Das Thema Scent Detection hat ein weites Feld für "Profis" aller Art eröffnet. Die auf Social Media recht präsente Methode, bei der Hunde auf Kongs starren, ist nur EINE mögliche Herangehensweise an das Training, wird aber intensiv und gut vermarktet. So gut, dass mich kürzlich jemand fragte, ob man das denn nicht auch anders angehen könne, mit dem eigenen Hund würde das irgendwie nicht klappen. Der Einfluss und Hype dieser Methode hat inzwischen offenbar ganz schön Kreise gezogen, wenn die Leute nichts anderes mehr zu sehen bekommen. Eins steht aber fest: Es gibt kein Schema F, nach dem man wirklich jeden Hund ausbilden kann.

Scent Detection ist vielfältig.

Doch nicht nur Hunde (und Menschen) und ihr Weg zu lernen sind individuell – auch die Aufgabenstellung sollte es sein. Manche Hunde lieben die fisselige Detailsuche, andere werden dabei kirre, brauchen Bewegung und große Flächen zum Absuchen. Das Anzeigeverhalten sollte ebenso individuell sein dürfen: Warum muss ich einen Hund für eine sitzende Anzeige trainieren, wenn er es hasst, im nassen Gras zu hocken? Oder im Alter der Rücken zwackt und das Hinsetzen/Aufstehen Probleme macht? Es gibt so viele andere wunderbare Möglichkeiten – wenn man seinen Hund und sein Suchverhalten kennt und lesen kann (und das nicht publikumswirksam vorführen will oder muss), braucht es noch nicht einmal eine künstlich trainierte Anzeige.

Auch der sogenannte Zielgeruch, den mein Hund finden soll, lässt nahezu unendliche Möglichkeiten offen – das muss nicht zwangsläufig ein Stück rot gefärbter Kautschuk sein. Die angeführten Argumente, man könne beliebig große Stücke daraus schneiden, der Geruch sei immer und überall auf der Welt derselbe und man könne ihn als Ersatz für bzw. Vorbereitung auf den "echten" Geruch verwenden, sind wenig relevant, wenn es um die private Bespaßung eines Hundes geht. Warum nicht einfach kreativ sein und Schwarztee, getrocknete Steinpilze, Trüffelöl und andere harmlose (!) Substanzen verwenden? Oder den Hund verlorene Gegenstände suchen lassen? Das ist ein ziemlich nützliches Feature, wenn ein Hund sowas kann.

Scent Detection ist Abenteuer: Komm in meine Welt!

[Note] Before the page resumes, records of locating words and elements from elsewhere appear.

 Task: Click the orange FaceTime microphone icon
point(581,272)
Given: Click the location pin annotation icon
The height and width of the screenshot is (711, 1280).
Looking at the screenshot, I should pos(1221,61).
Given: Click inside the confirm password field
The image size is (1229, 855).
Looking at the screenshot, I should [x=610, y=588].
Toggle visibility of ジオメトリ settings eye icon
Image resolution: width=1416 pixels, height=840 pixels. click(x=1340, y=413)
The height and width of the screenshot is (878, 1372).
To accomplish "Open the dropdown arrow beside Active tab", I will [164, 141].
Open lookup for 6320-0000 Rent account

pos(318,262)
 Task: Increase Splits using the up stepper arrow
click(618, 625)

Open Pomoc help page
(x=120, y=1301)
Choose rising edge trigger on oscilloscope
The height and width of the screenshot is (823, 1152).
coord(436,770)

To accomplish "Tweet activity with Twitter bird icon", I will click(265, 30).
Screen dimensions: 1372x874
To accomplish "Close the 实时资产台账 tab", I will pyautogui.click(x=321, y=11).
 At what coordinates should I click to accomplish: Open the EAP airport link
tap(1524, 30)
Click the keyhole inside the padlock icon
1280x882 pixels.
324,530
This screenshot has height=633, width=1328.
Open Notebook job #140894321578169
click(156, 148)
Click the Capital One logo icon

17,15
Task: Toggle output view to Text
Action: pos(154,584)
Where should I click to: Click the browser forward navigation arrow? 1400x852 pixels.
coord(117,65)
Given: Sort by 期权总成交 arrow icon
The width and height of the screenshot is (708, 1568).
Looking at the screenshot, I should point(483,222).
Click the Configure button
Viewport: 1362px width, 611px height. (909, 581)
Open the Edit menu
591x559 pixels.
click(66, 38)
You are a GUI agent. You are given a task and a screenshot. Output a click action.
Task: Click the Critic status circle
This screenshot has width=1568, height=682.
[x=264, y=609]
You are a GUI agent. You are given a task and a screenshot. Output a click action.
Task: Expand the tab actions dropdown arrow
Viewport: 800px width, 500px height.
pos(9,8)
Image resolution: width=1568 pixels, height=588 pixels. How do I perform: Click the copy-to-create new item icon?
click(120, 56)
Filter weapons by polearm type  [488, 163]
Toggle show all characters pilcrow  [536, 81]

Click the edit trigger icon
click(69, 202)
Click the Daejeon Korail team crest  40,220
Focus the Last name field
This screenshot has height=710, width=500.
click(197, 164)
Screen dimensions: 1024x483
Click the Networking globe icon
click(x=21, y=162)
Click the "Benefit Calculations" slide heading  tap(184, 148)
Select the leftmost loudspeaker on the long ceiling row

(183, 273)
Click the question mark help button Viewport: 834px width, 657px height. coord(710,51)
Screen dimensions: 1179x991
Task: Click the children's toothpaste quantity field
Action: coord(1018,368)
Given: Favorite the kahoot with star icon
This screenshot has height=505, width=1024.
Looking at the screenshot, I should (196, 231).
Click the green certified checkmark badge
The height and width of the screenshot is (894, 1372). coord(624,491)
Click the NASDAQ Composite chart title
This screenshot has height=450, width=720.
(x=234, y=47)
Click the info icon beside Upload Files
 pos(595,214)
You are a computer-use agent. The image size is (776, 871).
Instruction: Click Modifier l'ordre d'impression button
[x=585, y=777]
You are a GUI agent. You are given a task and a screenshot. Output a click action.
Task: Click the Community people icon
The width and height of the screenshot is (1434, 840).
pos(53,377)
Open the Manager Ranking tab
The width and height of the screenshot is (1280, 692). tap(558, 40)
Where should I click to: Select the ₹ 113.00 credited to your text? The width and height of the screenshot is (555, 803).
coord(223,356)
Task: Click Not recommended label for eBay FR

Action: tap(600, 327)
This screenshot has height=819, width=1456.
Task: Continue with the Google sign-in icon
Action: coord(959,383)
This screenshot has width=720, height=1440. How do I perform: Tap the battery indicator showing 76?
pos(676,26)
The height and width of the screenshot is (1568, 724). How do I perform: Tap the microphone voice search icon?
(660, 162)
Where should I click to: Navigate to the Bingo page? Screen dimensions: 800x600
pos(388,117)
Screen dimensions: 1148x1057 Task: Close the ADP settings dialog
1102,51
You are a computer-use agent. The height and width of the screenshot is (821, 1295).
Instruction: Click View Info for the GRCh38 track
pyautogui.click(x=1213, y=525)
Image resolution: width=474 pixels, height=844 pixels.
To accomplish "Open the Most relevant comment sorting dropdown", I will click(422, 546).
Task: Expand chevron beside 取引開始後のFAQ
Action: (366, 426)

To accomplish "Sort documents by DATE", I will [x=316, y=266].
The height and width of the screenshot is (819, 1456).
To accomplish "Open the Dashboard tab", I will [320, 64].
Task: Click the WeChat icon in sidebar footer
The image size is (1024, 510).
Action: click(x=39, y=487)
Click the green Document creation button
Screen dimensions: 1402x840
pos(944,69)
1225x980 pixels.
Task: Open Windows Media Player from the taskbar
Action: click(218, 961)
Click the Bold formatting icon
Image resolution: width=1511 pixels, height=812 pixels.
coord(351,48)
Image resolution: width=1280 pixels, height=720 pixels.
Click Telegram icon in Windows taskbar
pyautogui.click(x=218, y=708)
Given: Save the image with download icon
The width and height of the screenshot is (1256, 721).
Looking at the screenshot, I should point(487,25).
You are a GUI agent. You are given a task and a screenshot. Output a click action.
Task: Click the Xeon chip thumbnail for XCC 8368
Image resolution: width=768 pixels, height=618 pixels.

Wir sollten uns bewusst sein, dass es sich bei Scent Detection um das Spezialgebiet unserer Hunde handelt, es ist ihre Domäne. Wenn wir jetzt daherkommen und alles, was damit zu tun hat, reglementieren, verpassen wir das Allerbeste: Die Einladung, einen Blick in ihre Welt werfen zu dürfen. Eine Welt, die wir mit allen möglichen Theorien und Hilfsmitteln bisher weder erklären noch erforschen können. Ohne die Bereitschaft, sich darauf tatsächlich einzulassen, wird Scent Detection einfach nur zu einem weiteren trainierten "Trick". Ich will aber dieses Abenteuer, auf das mich meine Hunde seit vielen Jahren mitnehmen, um nichts in der Welt missen. Es hat unsere Beziehung und meine Sichtweise auf Hunde grundlegend verändert. Und ich weiß, dass es vielen anderen genauso ergangen ist – ganz ohne fixes Regelwerk, ohne rote Kautschukstücke, aber mit Freude am Experimentieren und mit Spielregeln, die dem Hund gerecht werden.